Nell’era della tecnologia anche gli smartphone possono essere validi sostegni per chi si trova a dover gestire una patologia come l’autismo o per chi ne è affetto. Su emergenza autismo abbiamo trovato la testimonianza di una mamma sull’utilità per il figlio autistico di utilizzare un Ipad: il bambino poteva facilmente esprimere i suoi lati creativi (musica o disegno) e grazie all’interfaccia grafica è stato possibile ridurre i problemi di comunicazione.

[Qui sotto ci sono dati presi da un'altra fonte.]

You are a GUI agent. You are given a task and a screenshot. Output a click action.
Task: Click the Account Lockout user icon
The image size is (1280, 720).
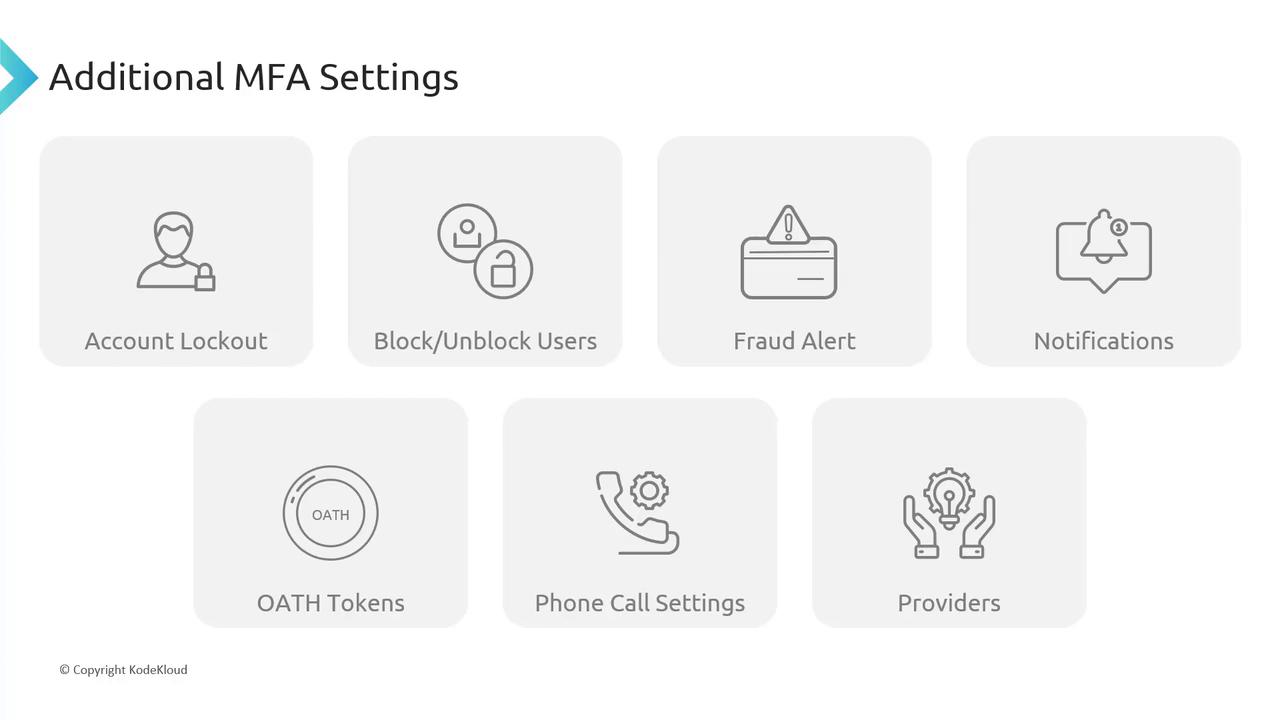click(x=175, y=251)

Esistono inoltre svariate applicazioni dedicate ai bambini autistici, qui ne abbiamo raccolte tre tra le più interessanti:

ProLoquo2Go: è un supporto alla comunicazione. Si prefigge di aumentare le capacità comunicative del bambino e di accrescerne il dizionario. Presenta varie cartelle dove sono contenute immagini rappresentanti azioni o nomi, il bambino può comporre la sua frase che verrà successivamente letta dall’applicazione. Purtroppo è disponibile solo in Inglese o in spagnolo, ma un’applicazione molto simile è disponibile anche in lingua italiana (tapspeak)

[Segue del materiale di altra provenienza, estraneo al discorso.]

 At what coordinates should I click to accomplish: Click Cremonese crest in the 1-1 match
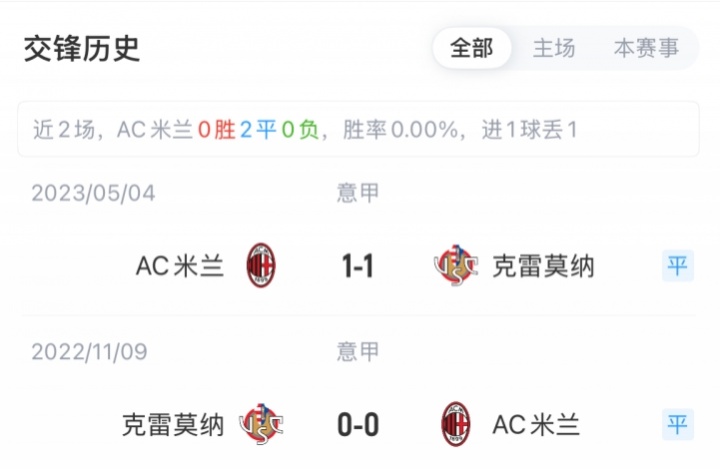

Immaginario: sviluppata grazie alla collaborazione di logopedisti e psicologi questa applicazione è suddivisa in quattro. Immagini catalogate in categorie che facilitano la comunicazione, frasi precostituite, un’agenda per gli impegni del bambino e un archivio delle proprie parole o frasi più utilizzate.

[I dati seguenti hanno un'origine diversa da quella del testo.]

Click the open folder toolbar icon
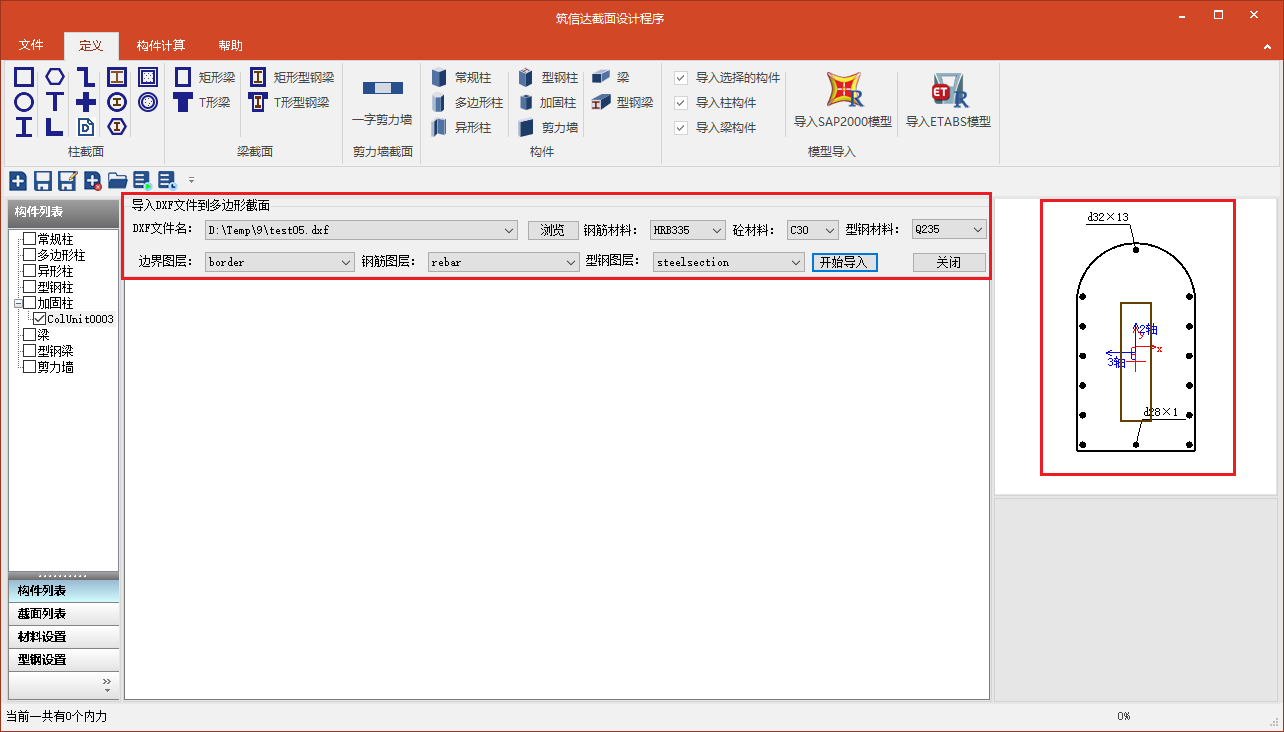The height and width of the screenshot is (732, 1284). 118,181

Tu come stai?: indirizzata a tutti i bambini dai tre ai sei anni con difficoltà ad esprimere le proprie emozioni. L’applicazione mira a sviluppare l’intelligenza emotiva e l’empatia e per questo risulta particolarmente adatta per i bambini autistici. Il gioco consiste nel comporre una faccia coerente con l’emozione scritta sotto, in questo modo il bambino si diverte, crea ed impara.